Immer mal wieder Blut beim Toilettengang, und immer wurde es mit dem Rest weggspült, ohne sich groß zu sorgen. Der 48-Jährige dachte an seinen eigenen Vater, der früher unter Hämorrhoiden gelitten hatte. Vielleicht war er selbst ebenfalls betroffen? Seinem Hausarzt erzählte der Mann jedoch nichts davon. Erst als eines Tages der Blutverlust auffällig groß war, ergab eine Koloskopie, dass ein Darmpolyp gewachsen war und sich zu einem Karzinom entwickelt hatte. Fünf Tage später wurde der Patient operiert. Es ist eine durchaus typische Geschichte, so die Erfahrung von Prof. Dr. Frank Grünhage, Chefarzt am KRH Klinikum Siloah. Der Gastroenterologe und Internist wünscht sich ein Umdenken, denn „Männer sind hochgefährdet, weil sie Symptome schönreden oder ignorieren. Sie empfinden oftmals mehr Scham als Frauen.“ Letztere hätten eine andere Herangehensweise. „Frauen gehen schneller zum Arzt, um Beschwerden abklären lassen.“
Nicht nur Blut im Stuhl gilt als Alarmzeichen, auch Leibschmerzen über einen längeren Zeitraum oder „der Wechsel von weichem und festem Stuhl, das kann auf eine Engstelle im Darm hinweisen“, ergänzt Dr. Christoph Grotjahn, Chefarzt am KRH Klinikum Großburgwedel und ebenfalls Facharzt für Gastroenterologie sowie Innere Medizin. Auffälligkeiten ernst nehmen Darmkrebs entsteht aus zunächst gutartigen Schleimhautveränderungen und kann sich so unentdeckt entwickeln. „Manchmal bekommen wir dann Patienten zu sehen, bei denen die Erkrankung schon fortgeschritten ist und sich beispielsweise Metastasen in der Leber gebildet haben“, erklärt Prof. Dr. Frank Grünhage. „Und dann denkt man, das hätte nicht sein müssen.“ Er und sein Kollege Dr. Grotjahn verweisen auf die Einführung der Vorsorgeuntersuchungen vor 20 Jahren und daraus resultierende positive Effekte: Seitdem würden deutlich seltener späte Stadien diagnostiziert. Beide plädieren für einen bewussten Umgang mit dem eigenen Körper: Auffälligkeiten und Veränderungen sollten alle Geschlechter ernst nehmen. Und Prof. Dr. Grünhage warnt vor zu einfachen Wahrheiten.
Zwar gebe es Patientinnen und Patienten mit einer genetischen Disposition, die in bestimmten Fällen zu massenhafter Polypenbildung neigten. Doch die Haltung „Bei uns in der Familie hatte noch niemand Darmkrebs“ dürfte nicht zu dem Trugschluss führen, man sei nicht gefährdet. Andererseits: „Wenn ein direkter Verwandter wie der Vater mit 55 Jahren an Darmkrebs erkrankt ist, dann hat der Sohn bereits mit 45 Jahren ein Anrecht auf eine Koloskopie“, so Dr. Christoph Grotjahn.
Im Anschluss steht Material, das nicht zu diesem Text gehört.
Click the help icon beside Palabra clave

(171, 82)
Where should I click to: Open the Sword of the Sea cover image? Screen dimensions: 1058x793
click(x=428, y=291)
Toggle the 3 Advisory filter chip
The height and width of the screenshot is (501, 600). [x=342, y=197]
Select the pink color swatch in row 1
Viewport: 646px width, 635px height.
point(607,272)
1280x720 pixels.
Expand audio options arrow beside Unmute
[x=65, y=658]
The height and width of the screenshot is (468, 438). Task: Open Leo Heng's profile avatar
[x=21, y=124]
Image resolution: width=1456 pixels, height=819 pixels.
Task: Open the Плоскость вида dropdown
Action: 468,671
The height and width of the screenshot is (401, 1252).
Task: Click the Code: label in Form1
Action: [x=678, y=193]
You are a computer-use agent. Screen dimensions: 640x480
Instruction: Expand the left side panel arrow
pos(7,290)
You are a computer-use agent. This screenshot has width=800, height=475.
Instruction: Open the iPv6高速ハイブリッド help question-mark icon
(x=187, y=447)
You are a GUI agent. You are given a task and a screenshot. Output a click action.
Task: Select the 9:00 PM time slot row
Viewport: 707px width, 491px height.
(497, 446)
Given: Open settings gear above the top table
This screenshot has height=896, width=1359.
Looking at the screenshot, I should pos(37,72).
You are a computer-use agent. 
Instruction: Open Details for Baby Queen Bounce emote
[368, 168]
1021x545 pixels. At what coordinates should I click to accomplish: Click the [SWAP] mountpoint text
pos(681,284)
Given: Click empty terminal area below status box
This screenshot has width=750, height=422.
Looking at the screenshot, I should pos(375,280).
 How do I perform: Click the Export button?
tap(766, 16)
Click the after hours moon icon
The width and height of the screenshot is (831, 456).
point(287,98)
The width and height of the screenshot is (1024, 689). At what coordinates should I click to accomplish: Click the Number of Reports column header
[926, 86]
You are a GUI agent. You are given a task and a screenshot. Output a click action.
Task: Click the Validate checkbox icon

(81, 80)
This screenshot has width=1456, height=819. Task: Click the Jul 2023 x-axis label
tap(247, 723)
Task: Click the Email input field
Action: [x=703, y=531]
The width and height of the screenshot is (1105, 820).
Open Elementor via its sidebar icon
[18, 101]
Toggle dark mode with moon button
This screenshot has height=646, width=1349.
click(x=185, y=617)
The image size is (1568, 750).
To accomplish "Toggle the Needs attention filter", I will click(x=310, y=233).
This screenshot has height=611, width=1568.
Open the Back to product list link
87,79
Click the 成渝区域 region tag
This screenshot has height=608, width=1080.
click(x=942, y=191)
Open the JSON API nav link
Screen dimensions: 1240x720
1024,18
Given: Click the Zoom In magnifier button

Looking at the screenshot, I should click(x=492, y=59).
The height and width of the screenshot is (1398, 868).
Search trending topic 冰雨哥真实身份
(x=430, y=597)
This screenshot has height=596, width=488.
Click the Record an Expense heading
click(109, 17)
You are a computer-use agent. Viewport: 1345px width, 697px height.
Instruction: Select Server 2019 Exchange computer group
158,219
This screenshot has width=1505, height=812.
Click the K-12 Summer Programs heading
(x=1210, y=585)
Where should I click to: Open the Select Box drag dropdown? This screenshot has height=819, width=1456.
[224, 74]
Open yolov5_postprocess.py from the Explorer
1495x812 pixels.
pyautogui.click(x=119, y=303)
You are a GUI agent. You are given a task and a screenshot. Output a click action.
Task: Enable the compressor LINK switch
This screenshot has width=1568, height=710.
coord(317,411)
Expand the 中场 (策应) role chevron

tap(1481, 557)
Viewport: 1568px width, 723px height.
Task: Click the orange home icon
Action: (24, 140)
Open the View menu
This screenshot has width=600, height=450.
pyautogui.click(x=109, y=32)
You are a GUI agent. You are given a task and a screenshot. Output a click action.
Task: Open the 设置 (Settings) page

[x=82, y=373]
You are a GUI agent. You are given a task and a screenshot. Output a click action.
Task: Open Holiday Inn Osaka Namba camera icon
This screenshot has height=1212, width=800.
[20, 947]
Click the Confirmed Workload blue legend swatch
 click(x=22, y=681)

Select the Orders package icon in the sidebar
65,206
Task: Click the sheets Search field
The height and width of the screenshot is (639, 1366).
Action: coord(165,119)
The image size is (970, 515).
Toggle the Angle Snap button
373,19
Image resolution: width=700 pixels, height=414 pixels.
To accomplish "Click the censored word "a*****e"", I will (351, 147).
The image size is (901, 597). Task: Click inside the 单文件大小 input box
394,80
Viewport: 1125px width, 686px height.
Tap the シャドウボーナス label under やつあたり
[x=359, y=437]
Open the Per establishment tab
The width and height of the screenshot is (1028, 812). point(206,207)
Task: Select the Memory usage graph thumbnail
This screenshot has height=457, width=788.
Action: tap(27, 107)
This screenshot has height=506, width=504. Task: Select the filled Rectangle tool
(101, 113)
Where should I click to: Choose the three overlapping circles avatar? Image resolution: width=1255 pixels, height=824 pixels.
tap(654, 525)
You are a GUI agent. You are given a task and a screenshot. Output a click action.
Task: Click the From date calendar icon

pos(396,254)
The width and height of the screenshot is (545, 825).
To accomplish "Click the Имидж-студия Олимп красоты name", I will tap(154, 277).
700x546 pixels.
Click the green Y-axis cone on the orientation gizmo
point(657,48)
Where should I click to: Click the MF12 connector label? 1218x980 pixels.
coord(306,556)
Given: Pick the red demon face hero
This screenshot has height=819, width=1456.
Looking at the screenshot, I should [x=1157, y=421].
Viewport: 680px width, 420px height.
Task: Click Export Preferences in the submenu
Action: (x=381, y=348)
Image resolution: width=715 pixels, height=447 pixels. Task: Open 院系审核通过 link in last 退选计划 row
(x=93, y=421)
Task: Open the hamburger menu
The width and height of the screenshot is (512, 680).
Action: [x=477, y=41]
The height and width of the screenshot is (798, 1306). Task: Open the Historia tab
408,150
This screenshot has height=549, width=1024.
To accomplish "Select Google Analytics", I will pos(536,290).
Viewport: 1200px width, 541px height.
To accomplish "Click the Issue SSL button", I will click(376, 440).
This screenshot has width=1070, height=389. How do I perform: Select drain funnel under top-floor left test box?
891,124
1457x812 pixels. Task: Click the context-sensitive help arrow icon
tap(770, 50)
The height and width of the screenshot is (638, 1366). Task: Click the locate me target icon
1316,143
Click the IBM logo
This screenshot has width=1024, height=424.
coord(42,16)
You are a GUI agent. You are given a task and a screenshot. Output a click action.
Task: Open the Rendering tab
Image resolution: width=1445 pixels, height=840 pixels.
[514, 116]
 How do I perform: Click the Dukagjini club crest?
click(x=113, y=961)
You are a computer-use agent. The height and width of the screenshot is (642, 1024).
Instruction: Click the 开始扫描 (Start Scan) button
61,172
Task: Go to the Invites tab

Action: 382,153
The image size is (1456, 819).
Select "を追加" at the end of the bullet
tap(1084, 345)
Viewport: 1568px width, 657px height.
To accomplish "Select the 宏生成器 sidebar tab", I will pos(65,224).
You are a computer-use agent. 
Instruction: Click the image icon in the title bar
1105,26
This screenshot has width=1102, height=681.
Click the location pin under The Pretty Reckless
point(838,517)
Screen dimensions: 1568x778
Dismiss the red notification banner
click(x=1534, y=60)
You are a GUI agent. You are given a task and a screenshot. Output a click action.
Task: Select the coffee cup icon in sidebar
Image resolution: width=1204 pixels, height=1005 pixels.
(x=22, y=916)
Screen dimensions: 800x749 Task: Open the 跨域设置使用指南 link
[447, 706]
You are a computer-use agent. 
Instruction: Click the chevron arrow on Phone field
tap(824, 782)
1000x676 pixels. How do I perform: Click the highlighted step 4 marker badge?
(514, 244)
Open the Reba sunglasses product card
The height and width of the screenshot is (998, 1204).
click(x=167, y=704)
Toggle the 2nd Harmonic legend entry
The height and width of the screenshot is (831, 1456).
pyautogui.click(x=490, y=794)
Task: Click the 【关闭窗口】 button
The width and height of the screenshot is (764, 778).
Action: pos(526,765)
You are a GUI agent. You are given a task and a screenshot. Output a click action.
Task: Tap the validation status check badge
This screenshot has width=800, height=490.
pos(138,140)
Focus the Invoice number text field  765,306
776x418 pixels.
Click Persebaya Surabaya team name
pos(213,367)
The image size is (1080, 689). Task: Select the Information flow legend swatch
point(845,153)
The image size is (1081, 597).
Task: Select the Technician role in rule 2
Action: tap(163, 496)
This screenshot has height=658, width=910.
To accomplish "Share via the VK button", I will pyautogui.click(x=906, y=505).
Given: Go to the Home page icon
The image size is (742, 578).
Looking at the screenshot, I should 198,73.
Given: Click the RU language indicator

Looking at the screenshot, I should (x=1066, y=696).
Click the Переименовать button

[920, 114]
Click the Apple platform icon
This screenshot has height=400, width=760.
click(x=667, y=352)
Zeige diese ein unauffälliges Ergebnis, bräuchte nicht engmaschig nachkontrolliert zu werden. Als Risikofaktoren gelten Übergewicht, Diabetes, Nikotin, Alkohol, Bewegungsmangel, ballaststoffarme Ernährung und laut Weltgesundheitsorganisation der übermäßige Verzehr von rotem Fleisch – alles Merkmale unseres Lebensstils in der westlichen Welt. Gefährdet sind auch Patientinnen und Patienten, bei denen schon einmal große oder viele Polypen festgestellt wurden. Für sie empfiehlt sich eine Darmspiegelung in kürzeren Abständen. Wer lange schon unter entzündlichen Darmerkrankungen wie Morbus Crohn oder Colitis ulcerosa leidet, wird dem individuellen Risiko entsprechend gegebenenfalls sogar jährlich untersucht. Für alle anderen Versicherten gelte, dass sie zweimal im Leben ein Anrecht auf eine Koloskopie haben, Männer ab einem Alter von 50 Jahren, Frauen ab 55. Genauso existiert das Angebot, alle zwei Jahre ab 50 kostenlos einen Test auf Blut im Stuhl machen zulassen. Dr. Christoph Grotjahn betont: „Diese immunologischen Tests sind hochsensitiv.“ Die Vermutung des eingangs beschriebenen Patienten, dass sichtbares Blut bestimmt einen harmlosen Ursprung habe, stellt übrigens einen Irrtum dar. Weiterhin gibt es keine gesicherten Erkenntnisse, dass Vitamintabletten oder Arzneistoffe wie ASS (etwa Aspirin) die Erkrankung wirkungsvoll abwehren.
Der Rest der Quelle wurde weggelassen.